2017 Dubai 24h victory
The 991 GT3 R took 1-2 victory at the 2017 Dubai 24 hour race. The fastest cars in the race were the A6-Pro class cars that included Porsche 991 GT3 R, Mercedes-AMG GT3, Audi R8 LMS and Lamborghini Huracan GT3. The race was won by Herberth Motorsport 991 GT3 R driven by Brendon Hartley, Robert Renauer, Ralf Bohn, Daniel Allemann, Alfred Renauer. The 991 GT3 R of Manthey-Racing (driven by Sven Müller, Matteo Cairoli, Otto Klohs and Jochen Krumbach) had a puncture towards the end of the race and couldn’t fight for the victory.

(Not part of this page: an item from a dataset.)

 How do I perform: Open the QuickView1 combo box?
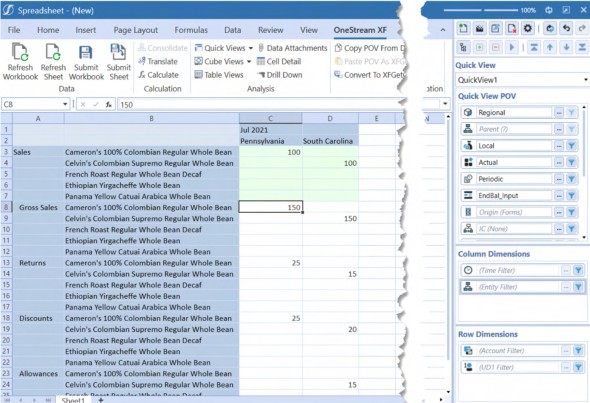[x=522, y=80]
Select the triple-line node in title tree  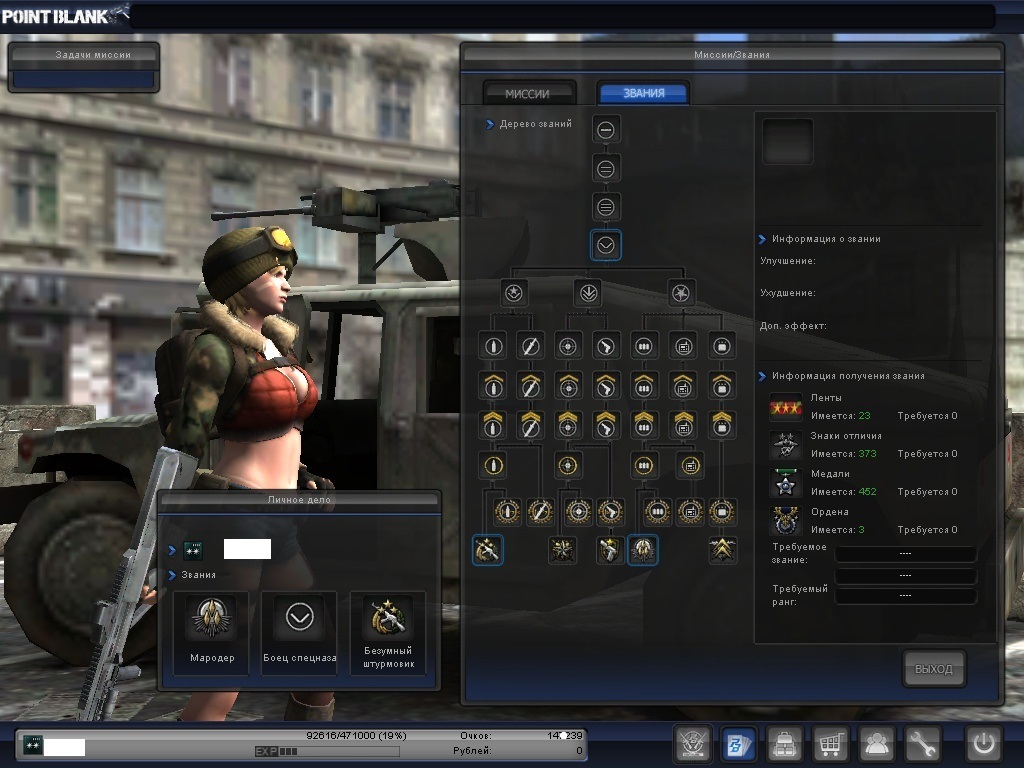pyautogui.click(x=606, y=207)
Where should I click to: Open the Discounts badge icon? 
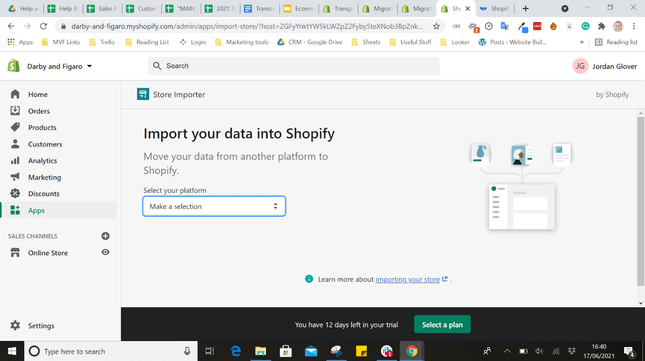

2017 Daytona 24 class victory
Alegra Motorsports won the GTD (GT Daytona) class with the 991 GT3 R driven by Carlos de Quesada, Michael de Quesada, Daniel Morad, Jesse Lazare and Michael Christensen (Porsche factory pilot). The first five GTD cars (Porsche, Audi R8, Mercedes-AMG GT3, Audi, Acura NSX GT3) all covered 634 laps and were within 8 seconds after 24 hours! For Porsche, this was the 77th class victory at Daytona 24 hour race.
2017 Bathurst 12 hour class victories
2017 was the first time when full professional driver teams (class APP) were allowed and the overall victory was taken with a Ferrari 488 GT3 (290 laps). Second place overall and pro-am class (APA) victory was taken by Patrick Long, Marc Lieb, Matt Campbell and David Calvert-Jones with 991 GT3 R (289 laps). Third place overall was taken with Bentley GT3. Fourth place overall and amateur class (AAM) victory was taken by Liam Talbot, John Martin and Davashen Padayachee with another 991 GT3 R (289 laps).
The parts kit, which can be used to update all 2016 and 2017 911 GT3 R, includes amongst other things a new front lid for the optimisation of thermal management and side flicks to improve the aerobalance.
2018 Nürburgring 24h
More than 200.000 spectators and more than 500 drivers in 148 cars – this is the craziest 24 hour race in the world, held at the Nürburgring’s combined tracks of Nordschleife and the GP track (combined length 25.3 km/15.7 miles). With 43 vehicles, Porsche was the most strongly represented manufacturer. The driver list included so many famous Porsche drivers: Andre Lotterer, Dennis Olsen, Dirk Müller, Dirk Werner, Earl Bamber, Fred Makowiecki, Jeroen Bleekemolen, Jörg Bergmeister, Kevin Estré, Lars Kern, Laurens Vanthoor, Lucas Luhr, Maro Engel, Matt Campbell, Matteo Cairoli, Michael Christensen, Nick Tandy, Nicki Thiim, Patrick Pilet, Rene Rast, Richard Lietz, Romain Dumas, Sven Müller, Wolf Henzler and others (to be correct, not all of them drove Porsches in this race).